Extracted text>
====================
By Richard Adeniyi
Ogbeh said importers were the greatest wreckers of Nigeria’s efforts to promote patronage of locally produced products.
Speaking in Abuja recently when he appeared before the National Assembly Joint Committee on Agriculture to defend the ministry’s budget, Ogbeh said that international merchants such as importers of such products as toothpick, sugar, vegetables, and pencils were frustrating government’s efforts at ensuring that Nigerians bought made in Nigeria goods.
“We are a nation of importers. Toothpick every year costs us 18 million dollars, tomato paste costs us 400 million dollars.
“Meanwhile, a basket of tomatoes is less than N2,000. The farmers are losing money because the processors do not have enough funds to set up factories.
“Two factories have started off. I am sure by the end of next year we can comfortably tell the importers of tomato paste to stop.
“Unfortunately, when you do you make enemies; even the importation of rice that we are trying to reduce is creating for us enemies, heavy enemies, people, who can kill if they have the opportunity because you are spoiling their business.
====================
Extracted data>

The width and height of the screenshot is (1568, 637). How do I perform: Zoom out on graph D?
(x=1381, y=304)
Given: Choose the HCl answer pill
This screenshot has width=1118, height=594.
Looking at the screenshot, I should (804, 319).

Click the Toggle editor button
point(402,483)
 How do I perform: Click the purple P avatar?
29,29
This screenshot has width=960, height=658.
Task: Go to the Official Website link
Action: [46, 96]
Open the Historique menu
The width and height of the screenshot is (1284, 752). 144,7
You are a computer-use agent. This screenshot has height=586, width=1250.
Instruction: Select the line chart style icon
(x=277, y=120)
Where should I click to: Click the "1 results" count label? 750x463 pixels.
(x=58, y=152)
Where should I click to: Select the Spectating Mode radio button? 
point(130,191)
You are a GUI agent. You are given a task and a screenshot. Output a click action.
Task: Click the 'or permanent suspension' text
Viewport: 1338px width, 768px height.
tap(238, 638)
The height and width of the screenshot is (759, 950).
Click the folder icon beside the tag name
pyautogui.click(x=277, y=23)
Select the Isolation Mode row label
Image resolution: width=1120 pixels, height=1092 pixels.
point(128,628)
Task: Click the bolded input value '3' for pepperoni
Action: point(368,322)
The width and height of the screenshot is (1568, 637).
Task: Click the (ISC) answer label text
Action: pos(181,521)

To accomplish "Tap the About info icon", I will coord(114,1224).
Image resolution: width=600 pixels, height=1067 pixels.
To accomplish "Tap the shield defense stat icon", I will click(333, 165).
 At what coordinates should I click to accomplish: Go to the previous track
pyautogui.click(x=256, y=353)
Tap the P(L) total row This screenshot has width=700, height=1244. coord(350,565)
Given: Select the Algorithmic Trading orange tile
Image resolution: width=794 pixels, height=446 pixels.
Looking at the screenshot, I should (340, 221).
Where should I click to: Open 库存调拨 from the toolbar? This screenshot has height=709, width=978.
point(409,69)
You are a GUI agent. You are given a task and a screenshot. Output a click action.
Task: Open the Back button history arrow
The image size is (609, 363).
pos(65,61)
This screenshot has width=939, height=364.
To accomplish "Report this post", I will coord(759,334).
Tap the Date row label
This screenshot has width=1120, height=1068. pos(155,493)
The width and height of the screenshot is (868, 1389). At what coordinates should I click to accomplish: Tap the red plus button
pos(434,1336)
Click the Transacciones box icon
====================
Tasks and exercises>
1. Answer these from the article on Ogbeh and importers, one line each:
(a) What does toothpick importation cost every year?
(b) What does a basket of tomatoes cost, according to Ogbeh?
(c) How many factories have started off?
2. Please rewrite the article on Ogbeh and importers, starting at "Speaking in Abuja" and ending at "paste to stop.", with "tomato paste" replaced by "tomato puree".
3. Continue the article on Ogbeh and importers from its last sentence.

Written responses>
1.
(a) 18 million dollars
(b) Less than N2,000
(c) Two

2.
Speaking in Abuja recently when he appeared before the National Assembly Joint Committee on Agriculture to defend the ministry’s budget, Ogbeh said that international merchants such as importers of such products as toothpick, sugar, vegetables, and pencils were frustrating government’s efforts at ensuring that Nigerians bought made in Nigeria goods.
“We are a nation of importers. Toothpick every year costs us 18 million dollars, tomato puree costs us 400 million dollars.
“Meanwhile, a basket of tomatoes is less than N2,000. The farmers are losing money because the processors do not have enough funds to set up factories.
“Two factories have started off. I am sure by the end of next year we can comfortably tell the importers of tomato puree to stop.

3.
“Nobody should take this lightly. These guys have hijacked the economy of this country.
“They have taken it hostage and they have no intention of giving up. This regime is unpopular in part because it is trying to cut down imports and transfer the wealth to another thing.
“I know what I am saying because I have been in this business for 41 years. We import sugar, handkerchief, toothpaste, even pencils.
“I read in the newspapers recently that the Champagne Ambassador in Nigeria said Nigerians love life. We are the biggest consumers of champagne on planet earth. More than the French who made it. It will take a strong government to cure Nigeria of this problem,” he said.
He said it was unfortunate that some Nigerians, who had developed so much appetite for foreign goods, were finding it difficult to begin to patronise locally produced goods.
“There is made in Nigeria rice in super markets across the country, but I have no sympathy for those who insist that it must be foreign rice.
“I have no cure for their disease. If they prefer foreign rice I cannot stop them,” he said.
He said it was unfortunate that some reasons given crave for foreign produce was borne out of the need to show class and not because the products were better than locally produced goods.
The minister said that the country could pride itself as one of the largest producers of rice and yam in Africa.
He promised that the Federal Government would begin to consider the possibility of exploring cocoa and other cash crops.
On implication of farmers, herders clash on the amount of products produced in the country, Ogbeh said it had so much effect on the quantity of food crops churned out by farmers.
He expressed concern that efforts by the ministry to find lasting solution to the problem had been frustrated by key players in various states.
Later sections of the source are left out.